→ Extracto:
▬▬▬▬▬▬▬▬▬▬

El destino de la educación popular que nos jerarquizó ante el mundo se juega una vez más desde las bancas del Congreso de la Nación. Desde ellas, con la ley federal en 1993, se abrió el camino hacia la privatización encubierta, meta perseguida durante un siglo por quienes, aún nostálgicos de la colonia, no aceptaron jamás el mandato de Mayo, que Sarmiento encarnó como un desafío al porvenir. A esas cámaras compete, pues, la responsabilidad de la enmienda.
En nuestros años de estudiantes aprendimos un principio de química que nos sirvió luego para aplicarlo a la versatilidad de la conducta humana, cuando la demanda de sus conveniencias triunfa sobre el imperativo ético que exigen los valores; aquel famosísimo enunciado de Lavoisier que memorizamos en la adolescencia y quedó en ella, indeleble. Dice: "Nada se pierde, todo se transforma". Las formas cambian pero las esencias quedan, por tal razón, no puede asombrar que sean el ministro Filmus, el gobernador Solá, la vicegobernadora Giannetasio y sus "equipos técnicos apolíticos" -por ende inimputables- quienes hoy exalten la necesidad de una nueva ley, en la cual el príncipe de Lampeduzza, sin duda alguna, habría podido inspirarse para un capítulo de su Gattopardo.
Los legisladores que hemos tenido el privilegio de participar, y hasta de ser protagonistas en los trascendentes debates educativos del período parlamentario 1958-1962 -durante la presidencia del doctor Arturo Frondizi- conocemos bien, porque lo hemos vivido, cómo actúan en las sombras los grupos de presión y cómo las corporaciones educativas privadas acuden a métodos de coacción, sutiles o agresivos, pero siempre subrepticios, en pos de la conquista de un fin último: introducir en todos los instrumentos legales el principio de subsidiariedad del Estado y, por lo tanto, de su función supletoria en las zonas en las cuales la demanda no satisfaga las expectativas de lucro del mercado. Y abrigan también un muy escondido anhelo: la participación proporcional en el presupuesto educativo.

▬▬▬▬▬▬▬▬▬▬

→ Información registrada:
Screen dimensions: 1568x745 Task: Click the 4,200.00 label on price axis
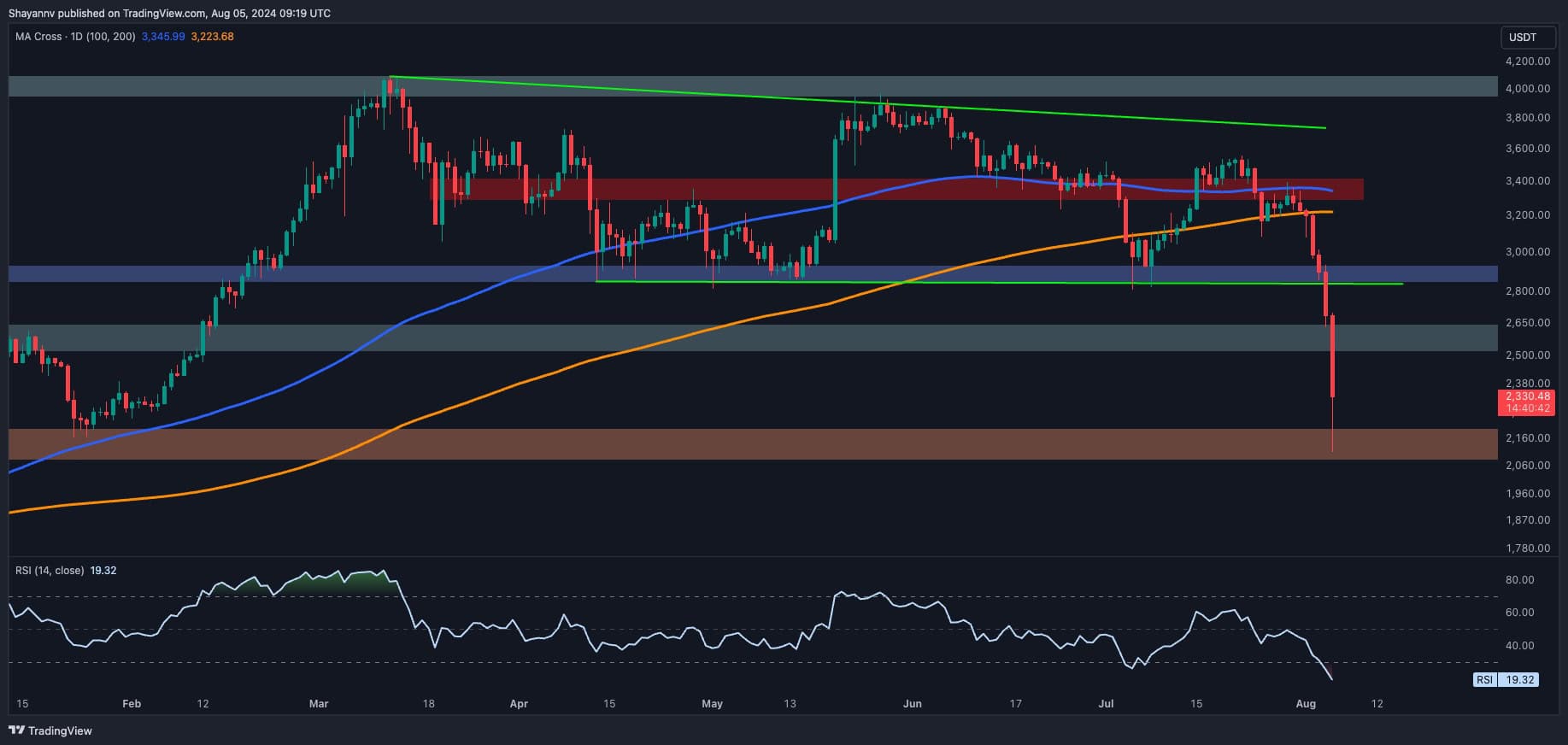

▬▬▬▬▬▬▬▬▬▬

→ Tareas:
**A.** Según el extracto, ¿en qué año se dictó la ley federal con la que se abrió el camino hacia la privatización encubierta?
**B.** Transcribe del extracto el pasaje que va desde "El destino de" hasta "de la enmienda.", ambos incluidos.

→ Respuestas del ejercicio:
**A.** En 1993.

**B.**
El destino de la educación popular que nos jerarquizó ante el mundo se juega una vez más desde las bancas del Congreso de la Nación. Desde ellas, con la ley federal en 1993, se abrió el camino hacia la privatización encubierta, meta perseguida durante un siglo por quienes, aún nostálgicos de la colonia, no aceptaron jamás el mandato de Mayo, que Sarmiento encarnó como un desafío al porvenir. A esas cámaras compete, pues, la responsabilidad de la enmienda.